"Are carrots good for your eyes?! Did you ever see a rabbit wearing glasses?" Dad
Another of my favorite soups. Great flavor, can be frozen, and can be served hot or cold.
This soup also contains an ingredient with wonderful health benefits - fresh ginger. Fresh ginger is that funny little tuber that looks a bit like a misshapen nose. The most convenient way to store fresh ginger is in the freezer. Just put it into a small, zip lock bag and toss it into the freezer with the rest of the mystery foods that you forgot to label. Then, when a recipe calls for fresh ginger, simply take it out and grate as much as you need. Place it back into the bag and toss it back into the freezer. Just for giggles, label it "Nose".
Ingredients:
1 T olive oil
2 medium onions, chopped
3 cloves garlic, minced or pressed
2 T fresh ginger, grated
4 cups veggie broth
2 pounds carrots, peeled and chopped or grated
1/2 cup frozen orange juice concentrate
S & white pepper to taste
Distructions:
In a heavy pot heat the oil over medium heat and saute' the onions for about 5 minutes. Add the garlic and ginger and saute' an additional minute.
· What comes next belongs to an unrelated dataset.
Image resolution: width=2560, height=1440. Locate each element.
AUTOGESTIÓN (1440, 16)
Add the stock and carrots and bring to a boil. Reduce heat and partially cover. Simmer until the carrots are tender, 15 to 30 minutes. The smaller the pieces of carrot the shorter the cooking time.
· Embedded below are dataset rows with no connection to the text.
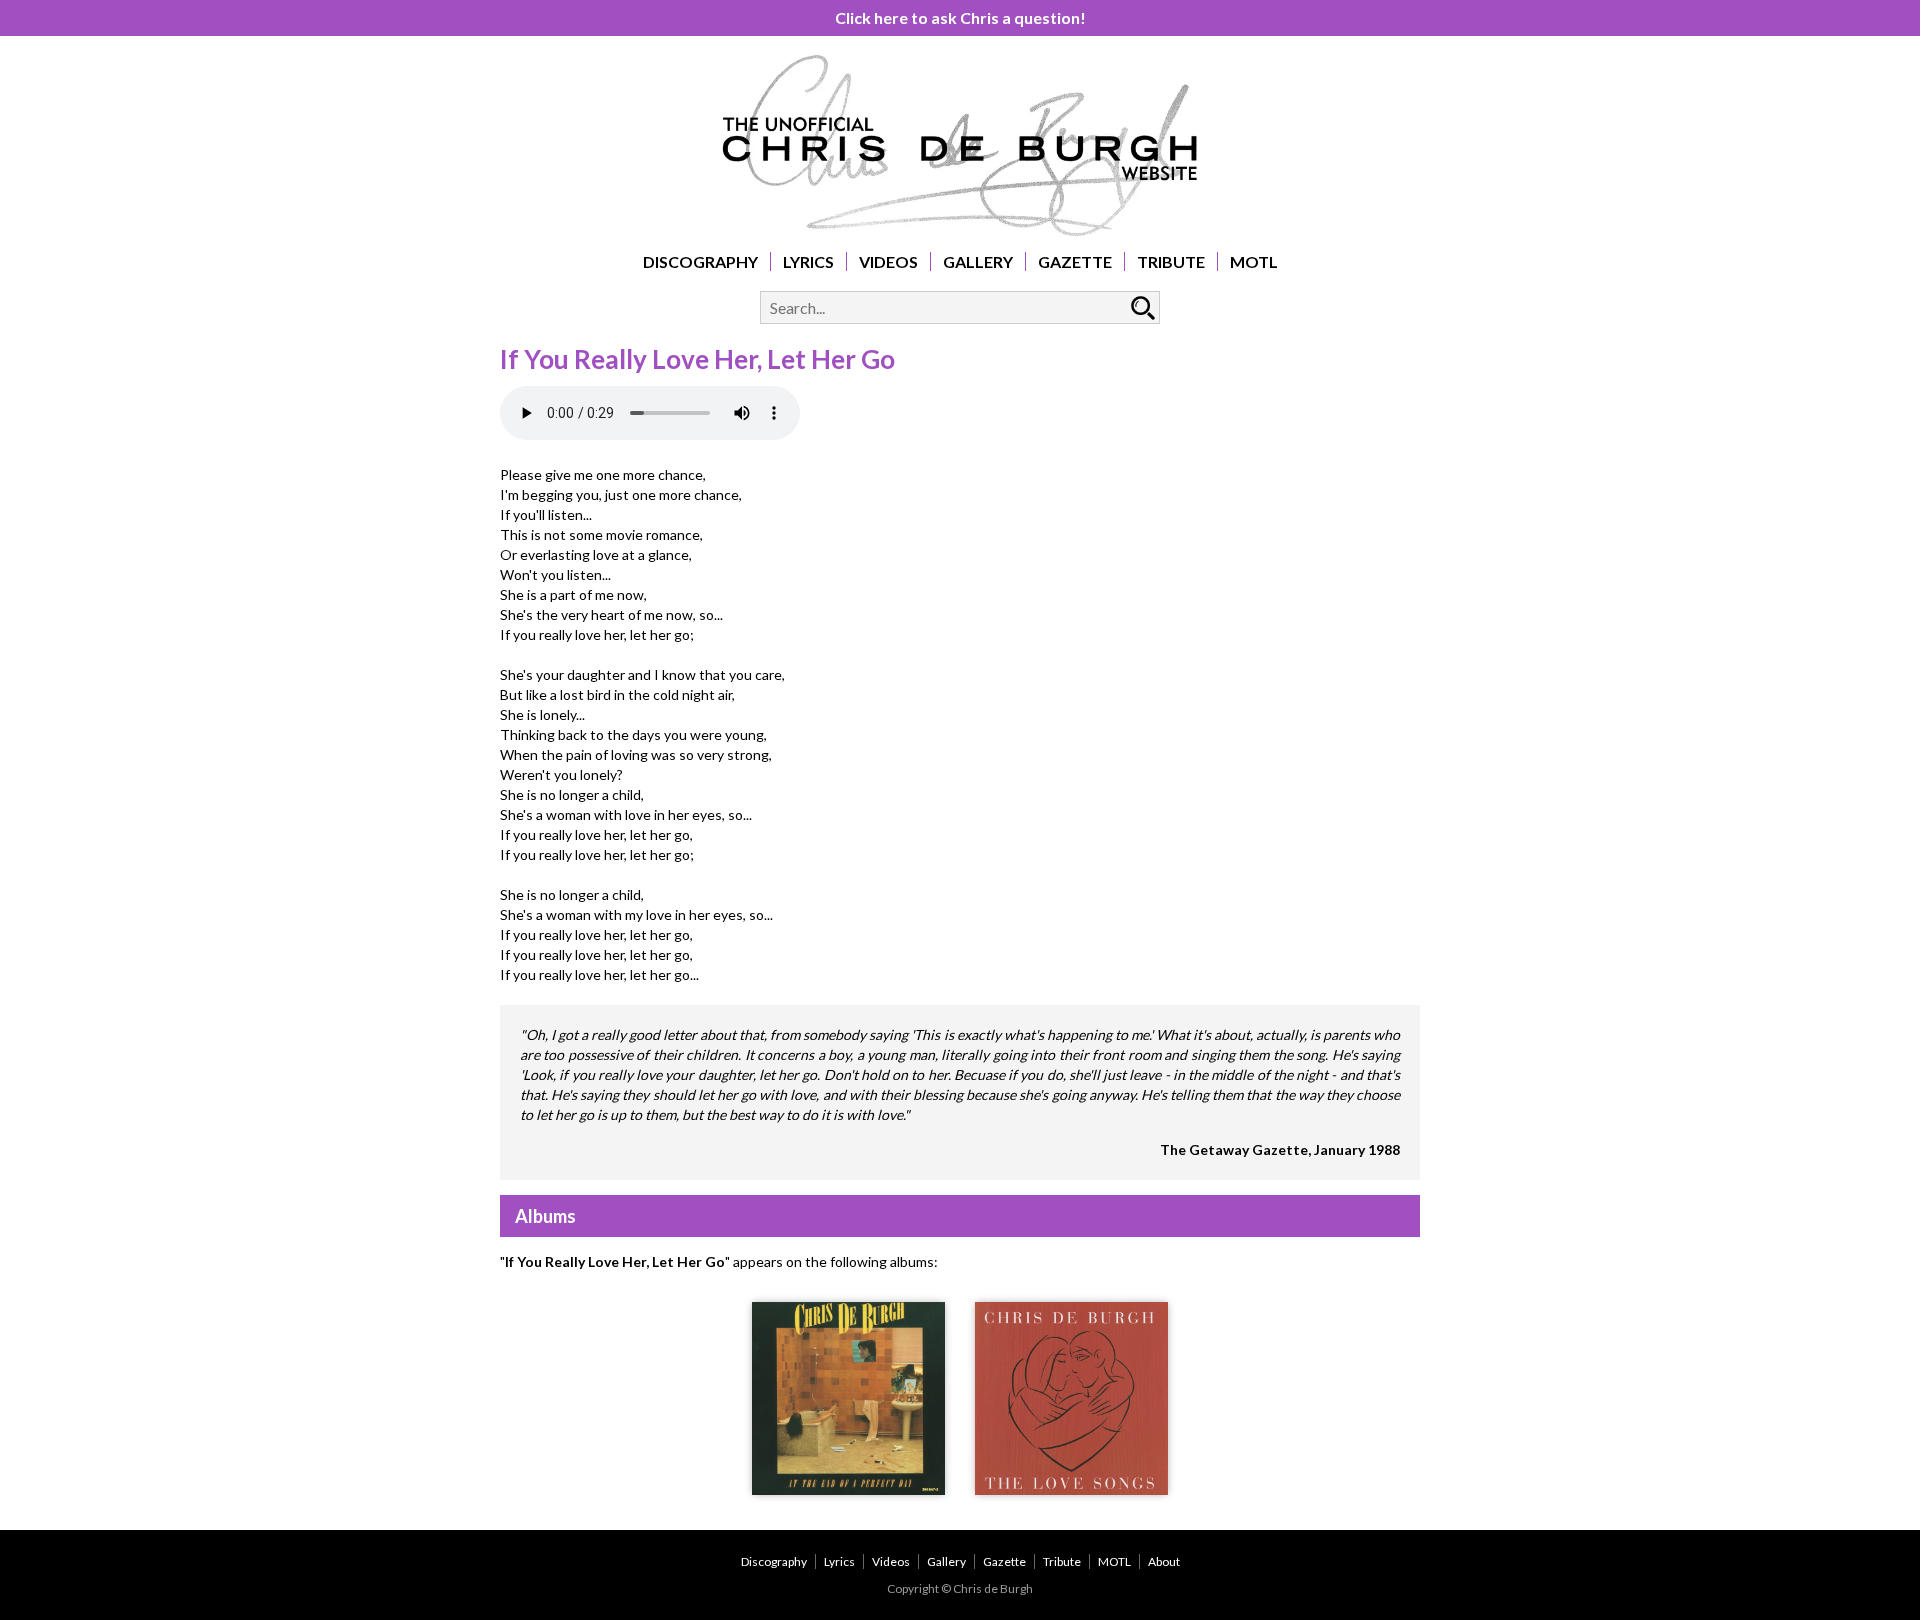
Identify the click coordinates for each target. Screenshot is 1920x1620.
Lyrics (808, 261)
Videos (888, 261)
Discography (700, 261)
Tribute (1171, 261)
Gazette (1075, 261)
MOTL (1254, 261)
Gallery (978, 261)
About (1164, 1561)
When the carrots are tender put the solids into a blender with a bit of liquid and puree. Do this in small batches so you won't end up festooning the walls and cabinets with hot soup. Return everything to the pot and add the frozen orange juice along with the salt and white pepper.
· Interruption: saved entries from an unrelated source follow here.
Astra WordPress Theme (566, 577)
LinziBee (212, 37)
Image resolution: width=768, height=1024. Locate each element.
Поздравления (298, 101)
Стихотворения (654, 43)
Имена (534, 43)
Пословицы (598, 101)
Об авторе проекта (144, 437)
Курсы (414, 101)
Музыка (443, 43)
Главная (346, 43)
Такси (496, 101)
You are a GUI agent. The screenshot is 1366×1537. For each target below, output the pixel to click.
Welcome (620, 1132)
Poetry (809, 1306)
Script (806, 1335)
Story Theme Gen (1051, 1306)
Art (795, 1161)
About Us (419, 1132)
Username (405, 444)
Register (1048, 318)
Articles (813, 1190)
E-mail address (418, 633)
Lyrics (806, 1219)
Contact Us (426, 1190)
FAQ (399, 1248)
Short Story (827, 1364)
Why white pepper? According to discerning gourmets (not me) white pepper has a slight taste of ginger, which works well in carrot ginger soup. Also, if you use black pepper it could look like little specks of dirt floating around in your light colored soup.
If you only have black pepper add some chopped parsley, which will hide the black specks. You little genius!